Bayesian hierarchical modelling of the $\mathrm{M_{\star}}$-SFR relation from 1<z<6 in ASTRODEEP

TL;DR

This paper employs Bayesian hierarchical modeling to analyze the evolution of the star-forming main sequence from redshift 1.25 to 6, revealing how galaxy star formation correlates with stellar mass and redshift, and highlighting current limitations in SED fitting.

Contribution

It introduces a Bayesian hierarchical approach to model the M_star-SFR relation across high redshifts, explicitly accounting for outliers and redshift evolution, with implications for future JWST data.

Findings

Main sequence normalization increases with redshift following gas accretion rates.

Slope of the M_star-SFR relation is approximately 0.79.

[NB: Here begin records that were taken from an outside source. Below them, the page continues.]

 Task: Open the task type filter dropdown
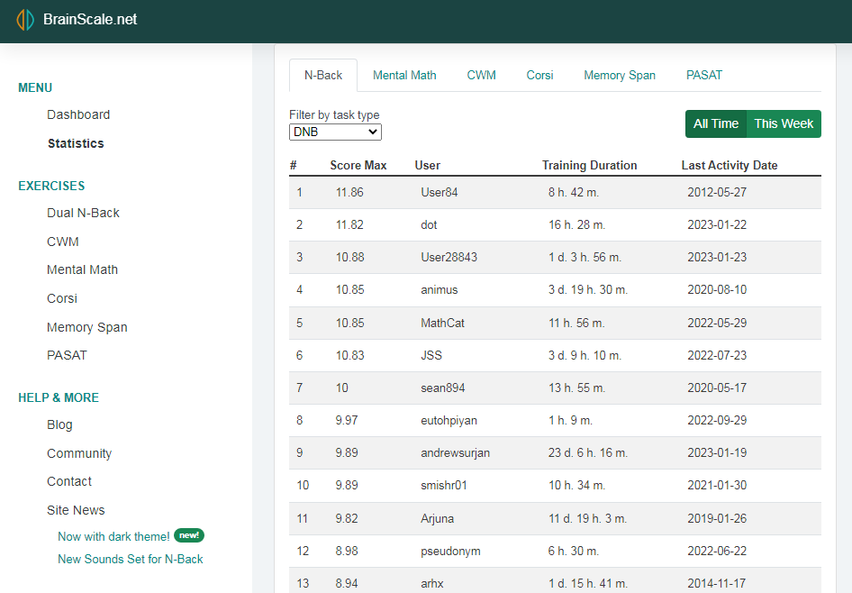[x=335, y=132]
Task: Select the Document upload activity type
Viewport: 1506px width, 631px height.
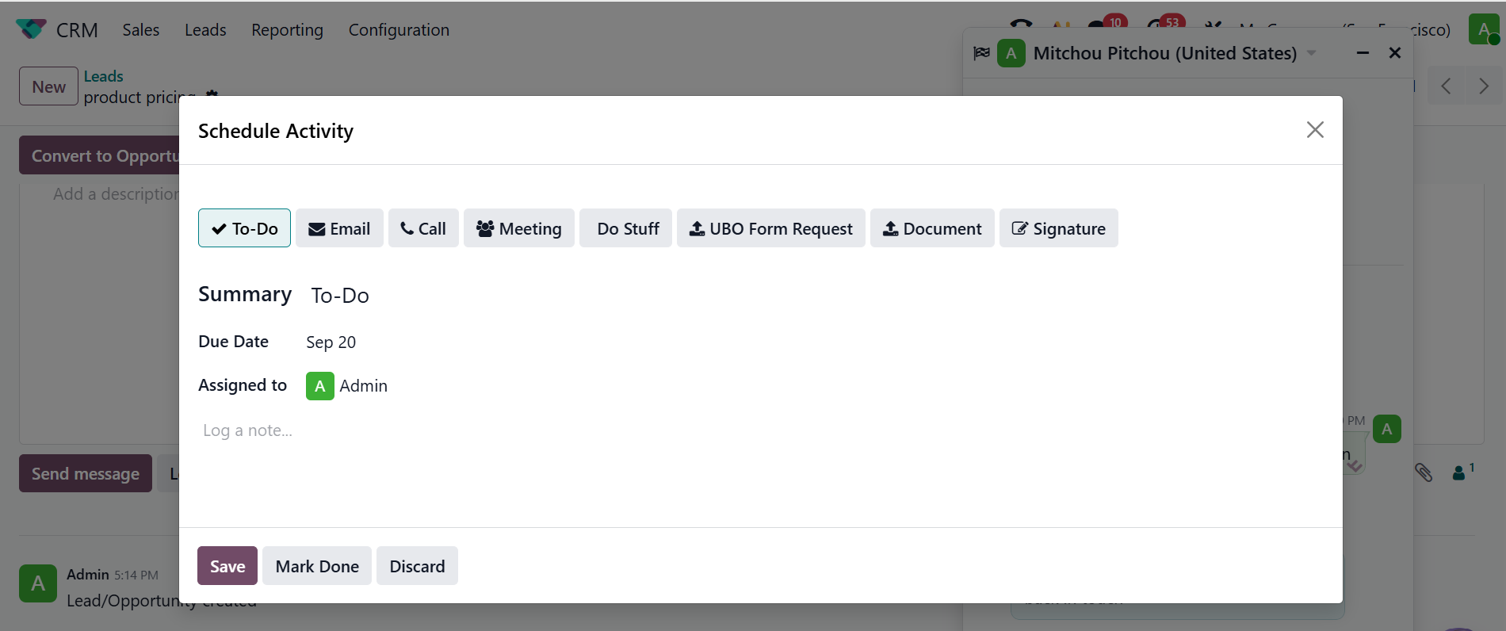Action: click(x=932, y=228)
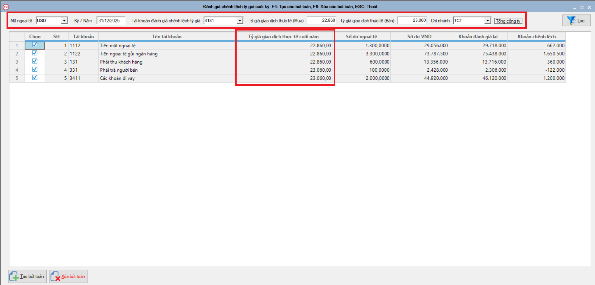Sort by Tài khoản column header
595x285 pixels.
(83, 36)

Current SED data are insufficient to fully constrain galaxy properties at high redshift.

Abstract

The Hubble Frontier Fields represent the opportunity to probe the high-redshift evolution of the main sequence of star-forming galaxies to lower masses than possible in blank fields thanks to foreground lensing of massive galaxy clusters. We use the BEAGLE SED-fitting code to derive stellar masses, $\mathrm{M_{\star}}=\log(M/\mathrm{M_{\odot}})$, SFRs, $\Psi=\log(\psi/\mathrm{M_{\odot}}\,\mathrm{yr}^{-1})$ and redshifts from galaxies within the ASTRODEEP catalogue. We fit a fully Bayesian hierarchical model of the main sequence over $1.25<z<6$ of the form $\Psi = \alpha_\mathrm{9.7}(z) + \beta(\mathrm{M_{\star}}-9.7) + \mathcal{N}(0,\sigma^2)$ while explicitly modelling the outlier distribution. The redshift-dependent intercept at $\mathrm{M_{\star}}=9.7$ is parametrized as $\alpha_\mathrm{9.7}(z) = \log[N (1+z)^{\gamma}] + 0.7$. Our results agree with an increase in normalization of the main sequence to high redshifts that follows the redshift-dependent rate of accretion of gas onto dark matter halos with $\gamma=2.40^{+0.18}_{-0.18}$. We measure a slope and intrinsic scatter of $\beta=0.79^{+0.03}_{-0.04}$ and $\sigma=0.26^{+0.02}_{-0.02}$. We find that the sampling of the SED provided by the combination of filters (Hubble + ground-based Ks-band + Spitzer 3.6 and 4.5 $\mathrm{\mu m}$) is insufficient to constrain $\mathrm{M_{\star}}$ and $\Psi$ over the full dynamic range of the observed main sequence, even at the lowest redshifts studied. While this filter set represents the best current sampling of high-redshift galaxy SEDs out to $z>3$, measurements of the main sequence to low masses and high redshifts still strongly depend on priors employed in SED fitting (as well as other fitting assumptions). Future data-sets with JWST should improve this.